Moonshot AI, founded in 2023, built its identity around one idea: context length matters more than most labs acknowledge. Kimi k1.5 (January 2025) demonstrated that scaling reinforcement learning context windows to 128K tokens produces continuous reasoning improvements, without the Monte Carlo Tree Search complexity used by competing approaches. (Moonshot AI. “Kimi k1.5: Scaling Reinforcement Learning with LLMs.” January 2025)

The Kimi K2 architecture escalates this to 1 trillion total parameters (32B active), making it the largest open-source MoE in this comparison by raw parameter count. Kimi K2.5 (January 2026) extended context to 256K tokens and added native multimodal capabilities, with automatic caching reducing effective input costs by up to 75% on long-context workloads.10 On April 20, 2026, Moonshot released Kimi K2.6, a 1T-parameter vision-language model that became the first open-weight system to beat GPT-5.4 on SWE-Bench Pro (58.6 vs. 57.7), with native INT4 quantization, a “preserve thinking” mode, and agent-swarm capabilities [Updated June 2026]. (DeepLearning.AI The Batch. “Kimi K2.6 Matches Open Qwen3.6 Max.”)

──────────

Using the passage on Moonshot AI, decide whether each statement agrees with it: (a) Kimi k1.5 relied on Monte Carlo Tree Search to improve reasoning. (b) Kimi K2 has 32B active parameters. (c) Automatic caching in Kimi K2.5 cuts effective input costs by up to 75% on long-context workloads. For each, answer yes or no and quote the words that settle it.

Information —

──────────

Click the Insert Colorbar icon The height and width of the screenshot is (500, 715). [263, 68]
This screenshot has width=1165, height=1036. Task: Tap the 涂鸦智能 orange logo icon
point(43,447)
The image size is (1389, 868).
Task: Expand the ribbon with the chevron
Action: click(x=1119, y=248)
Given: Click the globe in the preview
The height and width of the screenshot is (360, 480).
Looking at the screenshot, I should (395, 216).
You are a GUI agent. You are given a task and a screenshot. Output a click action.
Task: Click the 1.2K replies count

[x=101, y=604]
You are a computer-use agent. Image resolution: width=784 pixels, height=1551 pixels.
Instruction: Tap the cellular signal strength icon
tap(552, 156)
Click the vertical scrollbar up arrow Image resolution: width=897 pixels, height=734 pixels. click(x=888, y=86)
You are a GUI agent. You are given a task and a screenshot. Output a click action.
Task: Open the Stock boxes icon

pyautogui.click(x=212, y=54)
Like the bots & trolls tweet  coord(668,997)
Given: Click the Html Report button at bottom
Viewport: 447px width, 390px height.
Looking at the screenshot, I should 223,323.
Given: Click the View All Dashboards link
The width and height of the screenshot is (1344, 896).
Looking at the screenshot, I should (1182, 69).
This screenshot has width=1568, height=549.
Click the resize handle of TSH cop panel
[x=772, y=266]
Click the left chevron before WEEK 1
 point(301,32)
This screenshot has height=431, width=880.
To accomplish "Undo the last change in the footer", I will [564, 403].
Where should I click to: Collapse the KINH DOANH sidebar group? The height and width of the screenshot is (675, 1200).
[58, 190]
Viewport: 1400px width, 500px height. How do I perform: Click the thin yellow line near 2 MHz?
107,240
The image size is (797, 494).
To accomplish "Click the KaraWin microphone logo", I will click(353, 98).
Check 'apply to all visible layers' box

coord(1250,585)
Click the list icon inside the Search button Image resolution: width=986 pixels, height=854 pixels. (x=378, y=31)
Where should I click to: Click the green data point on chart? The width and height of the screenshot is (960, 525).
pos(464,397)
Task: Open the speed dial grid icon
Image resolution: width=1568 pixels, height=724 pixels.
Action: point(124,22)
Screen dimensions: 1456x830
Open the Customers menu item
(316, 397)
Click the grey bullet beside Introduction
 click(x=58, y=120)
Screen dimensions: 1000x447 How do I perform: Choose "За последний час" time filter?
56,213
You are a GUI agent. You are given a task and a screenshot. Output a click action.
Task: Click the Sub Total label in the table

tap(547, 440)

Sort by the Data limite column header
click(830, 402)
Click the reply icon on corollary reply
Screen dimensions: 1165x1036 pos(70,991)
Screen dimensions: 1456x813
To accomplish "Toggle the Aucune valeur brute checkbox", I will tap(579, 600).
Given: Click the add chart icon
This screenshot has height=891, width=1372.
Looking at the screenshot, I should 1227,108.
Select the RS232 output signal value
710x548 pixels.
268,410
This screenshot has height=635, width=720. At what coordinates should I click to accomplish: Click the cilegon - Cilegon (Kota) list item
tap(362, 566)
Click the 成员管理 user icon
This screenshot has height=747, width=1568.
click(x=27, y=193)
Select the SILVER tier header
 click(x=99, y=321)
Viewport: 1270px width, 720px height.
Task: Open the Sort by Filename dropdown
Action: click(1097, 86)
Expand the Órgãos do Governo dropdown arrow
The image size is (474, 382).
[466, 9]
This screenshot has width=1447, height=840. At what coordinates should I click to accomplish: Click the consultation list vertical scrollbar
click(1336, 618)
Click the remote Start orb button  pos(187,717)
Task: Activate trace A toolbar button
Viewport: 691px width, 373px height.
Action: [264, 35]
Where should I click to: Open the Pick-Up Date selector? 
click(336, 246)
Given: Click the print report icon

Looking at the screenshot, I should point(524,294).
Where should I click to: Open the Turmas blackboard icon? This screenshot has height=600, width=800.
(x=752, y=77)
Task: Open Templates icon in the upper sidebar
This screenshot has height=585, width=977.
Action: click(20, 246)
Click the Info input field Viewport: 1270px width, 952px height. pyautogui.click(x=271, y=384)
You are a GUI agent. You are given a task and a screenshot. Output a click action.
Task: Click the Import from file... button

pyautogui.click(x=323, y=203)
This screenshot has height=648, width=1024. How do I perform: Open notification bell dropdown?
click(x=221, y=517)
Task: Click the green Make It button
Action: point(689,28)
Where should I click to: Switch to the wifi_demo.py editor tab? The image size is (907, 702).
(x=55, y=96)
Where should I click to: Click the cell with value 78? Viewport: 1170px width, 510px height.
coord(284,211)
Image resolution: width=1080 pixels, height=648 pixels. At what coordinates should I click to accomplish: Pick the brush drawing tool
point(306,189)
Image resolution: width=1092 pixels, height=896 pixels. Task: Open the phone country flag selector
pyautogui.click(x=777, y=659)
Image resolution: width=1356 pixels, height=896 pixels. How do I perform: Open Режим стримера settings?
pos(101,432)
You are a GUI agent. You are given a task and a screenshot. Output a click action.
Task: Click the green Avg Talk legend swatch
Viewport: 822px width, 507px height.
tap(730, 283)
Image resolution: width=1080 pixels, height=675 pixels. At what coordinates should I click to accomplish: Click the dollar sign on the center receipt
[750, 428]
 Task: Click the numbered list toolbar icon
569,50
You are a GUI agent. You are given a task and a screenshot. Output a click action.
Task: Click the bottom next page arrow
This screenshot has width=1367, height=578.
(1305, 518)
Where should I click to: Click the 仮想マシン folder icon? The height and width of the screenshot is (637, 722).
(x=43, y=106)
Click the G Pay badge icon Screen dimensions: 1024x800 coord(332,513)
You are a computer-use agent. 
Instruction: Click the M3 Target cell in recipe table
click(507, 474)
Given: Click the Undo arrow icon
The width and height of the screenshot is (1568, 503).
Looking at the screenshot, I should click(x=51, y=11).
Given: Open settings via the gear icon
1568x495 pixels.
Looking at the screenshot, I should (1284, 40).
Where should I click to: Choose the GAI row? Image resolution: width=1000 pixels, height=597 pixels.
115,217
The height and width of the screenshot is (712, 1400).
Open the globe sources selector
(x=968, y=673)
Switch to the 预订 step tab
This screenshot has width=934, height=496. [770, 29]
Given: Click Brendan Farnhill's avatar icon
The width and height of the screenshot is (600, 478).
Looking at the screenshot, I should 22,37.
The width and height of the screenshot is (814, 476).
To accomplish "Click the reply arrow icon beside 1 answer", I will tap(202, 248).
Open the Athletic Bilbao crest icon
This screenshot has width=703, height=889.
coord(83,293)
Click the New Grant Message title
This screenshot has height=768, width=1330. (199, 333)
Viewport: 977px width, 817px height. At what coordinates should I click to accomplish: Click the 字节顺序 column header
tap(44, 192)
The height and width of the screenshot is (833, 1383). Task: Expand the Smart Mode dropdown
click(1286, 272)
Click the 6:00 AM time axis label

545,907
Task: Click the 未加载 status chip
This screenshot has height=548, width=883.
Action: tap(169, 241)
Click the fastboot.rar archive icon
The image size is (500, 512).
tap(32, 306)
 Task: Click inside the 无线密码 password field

──────────

Exercise answer —
(a) No: "without the Monte Carlo Tree Search complexity used by competing approaches"
(b) Yes: "1 trillion total parameters (32B active)"
(c) Yes: "automatic caching reducing effective input costs by up to 75% on long-context workloads"